The United States Government Vulnerability Database and WordPress security researchers published alerts of WordPress plugin vulnerabilities. Among those plugins, nine of the most popular plugins affect over 1.3 million websites.
Vulnerabilities in Nine WordPress Plugins
While there were many more plugins found vulnerable, the nine most popular plugins affected well over 1.3 million websites. The vulnerabilities were rated
The following are on the list of nine vulnerable plugins:
- Header Footer Code Manager 300,000+ installations
- Ad Inserter – Ad Manager & AdSense Ads 200,000+ installations
- Popup Builder WordPress plugin 200,000+ installations
- Anti-Malware Security and Brute-Force Firewall 200,000+ installations
- WP Content Copy Protection & No Right Click 100,000+ installations
- Database Backup for WordPress 100,000+ installations
- GiveWP – Donation Plugin and Fundraising Platform 100,000+ installations
- Download Manager 100,000+ installations
- Advanced Database Cleaner WordPress plugin 80,000+ installations
Header Footer Code Manager WordPress Plugin
The Header Footer Code Manager WordPress Plugin was discovered by Wordfence security researchers to have a Reflected Cross-Site Scripting vulnerability.

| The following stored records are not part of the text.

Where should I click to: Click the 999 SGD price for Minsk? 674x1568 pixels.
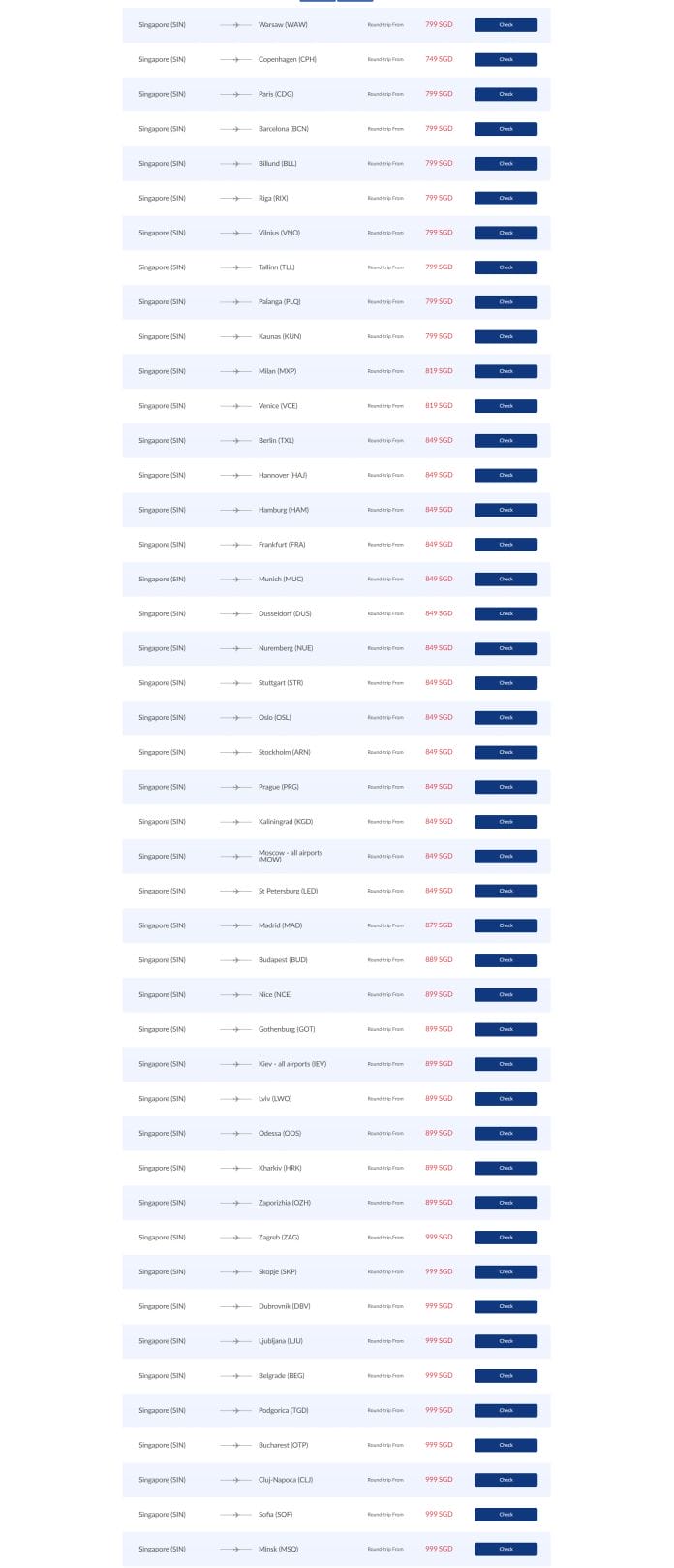click(x=439, y=1549)
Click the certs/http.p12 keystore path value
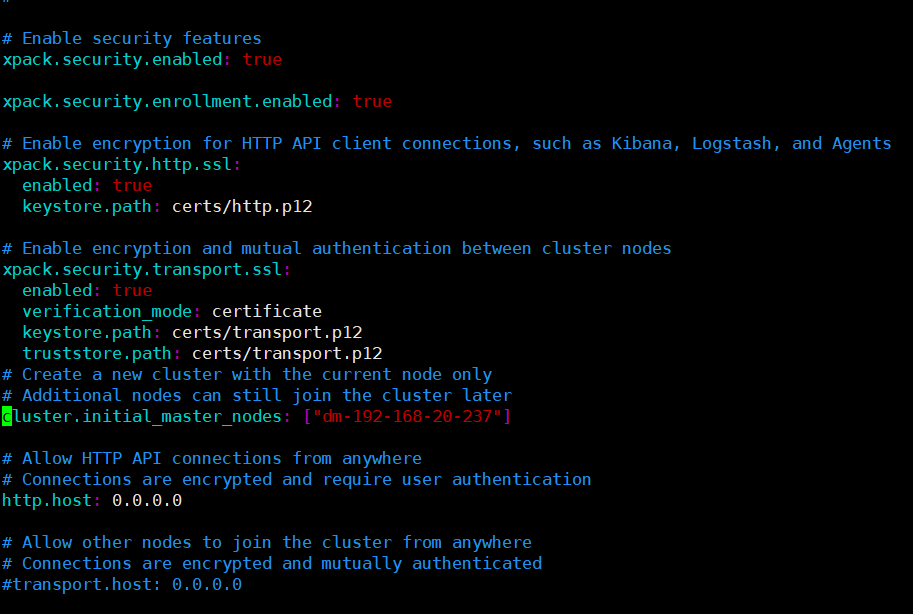This screenshot has height=614, width=913. (x=242, y=207)
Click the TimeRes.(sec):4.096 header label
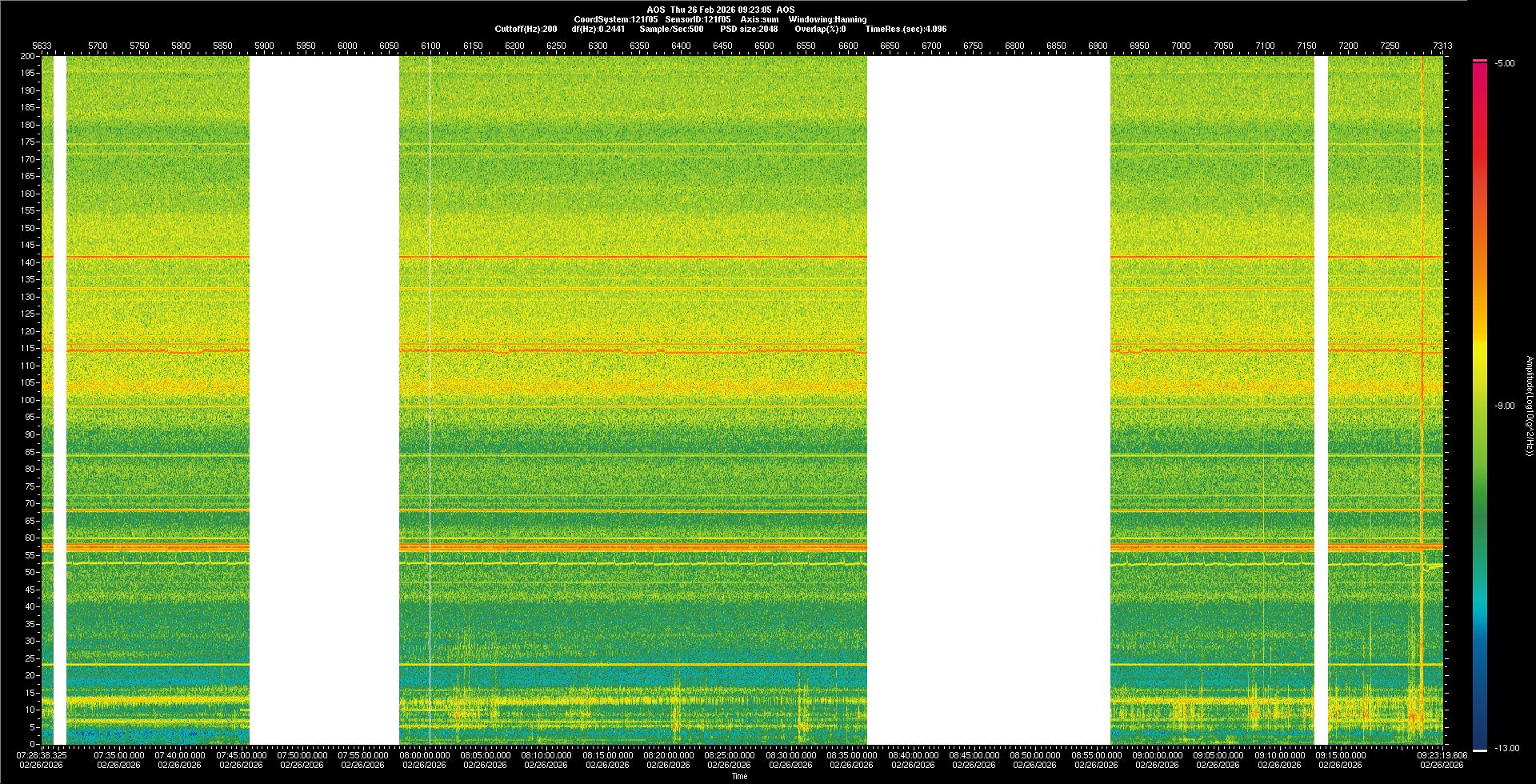The height and width of the screenshot is (784, 1536). [x=906, y=29]
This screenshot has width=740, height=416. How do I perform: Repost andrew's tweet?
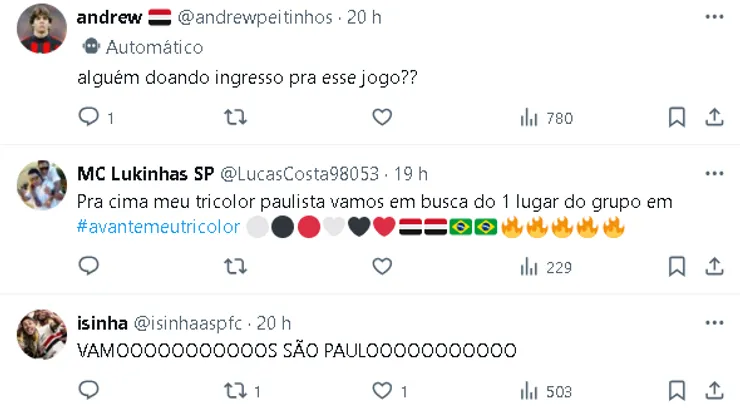click(x=235, y=117)
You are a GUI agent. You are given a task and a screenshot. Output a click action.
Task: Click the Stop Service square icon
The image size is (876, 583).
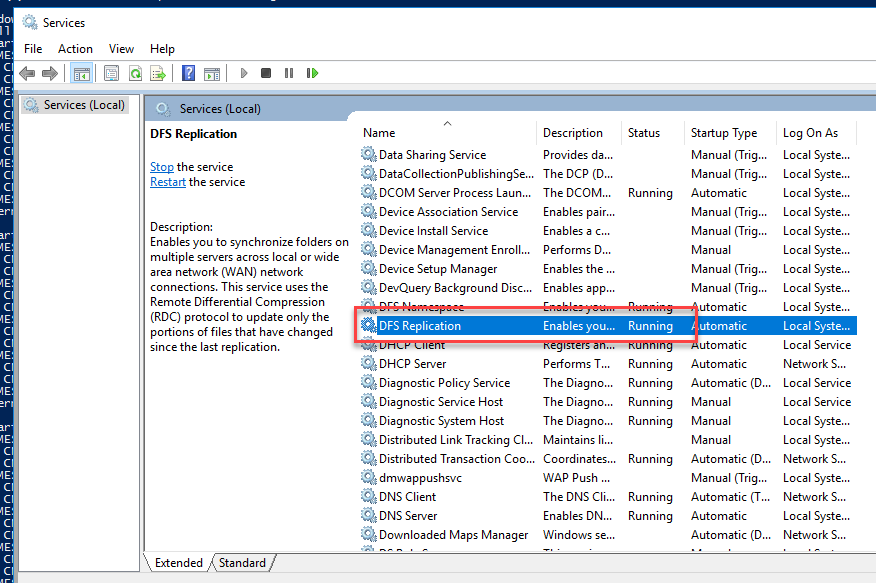click(266, 73)
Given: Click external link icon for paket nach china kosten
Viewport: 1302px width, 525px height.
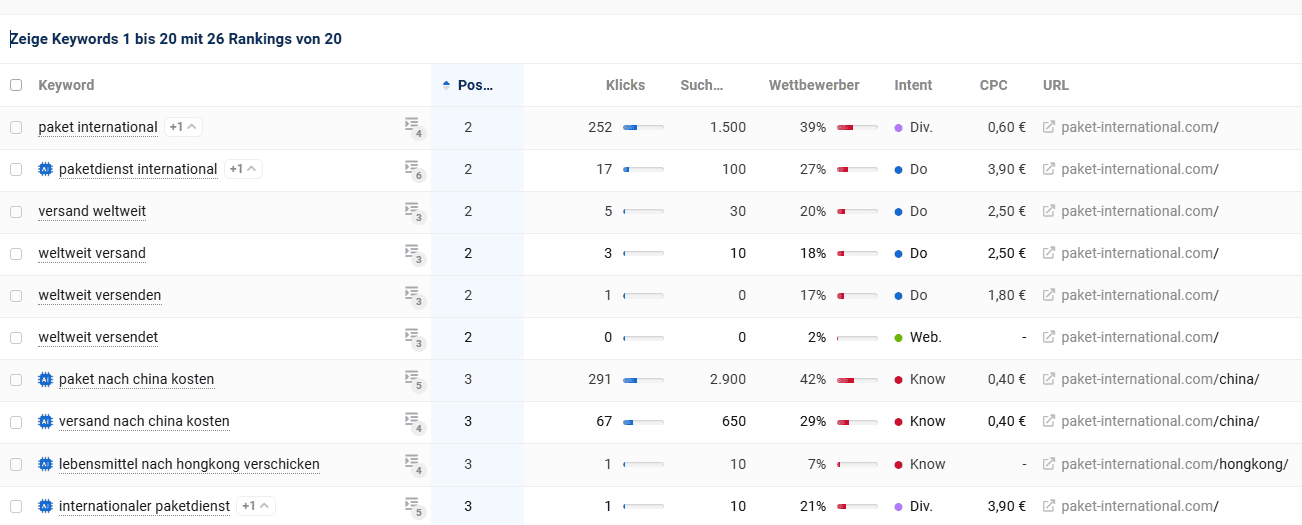Looking at the screenshot, I should pyautogui.click(x=1049, y=379).

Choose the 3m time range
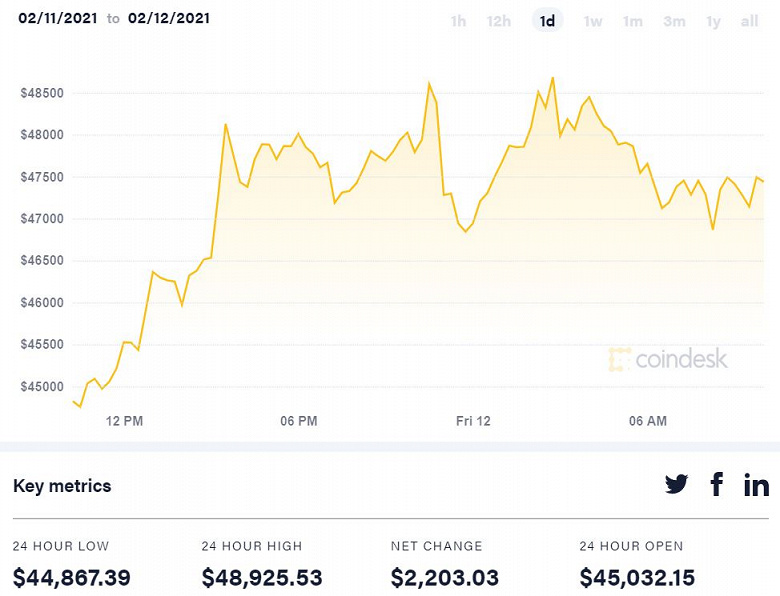tap(674, 21)
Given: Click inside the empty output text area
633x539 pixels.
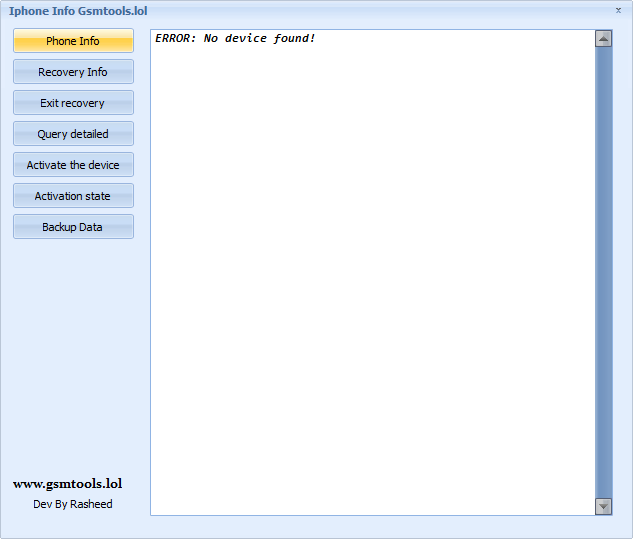Looking at the screenshot, I should (370, 280).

The vulnerability requires the hacker to trick an administrator into clicking a link or other action in order to make it vulnerable to a full site take over.
The researchers noted that because this plugin affects a sensitive area of WordPress sites in that it’s for adding code to websites, the variety of malicious actions could extend to adding backdoors and attacking site visitors.
Publishers are recommended by Wordfence to update their installations to at least version 1.1.17.
Ad Inserter – Ad Manager & AdSense Ads (Free and Pro Versions)
The Ad Inserter – Ad Manager & AdSense Ads was reported by WPScan to also have a vulnerability that can lead to a Reflected Cross-Site Scripting exploit.
Publishers are advised to update to at least version 2.7.10.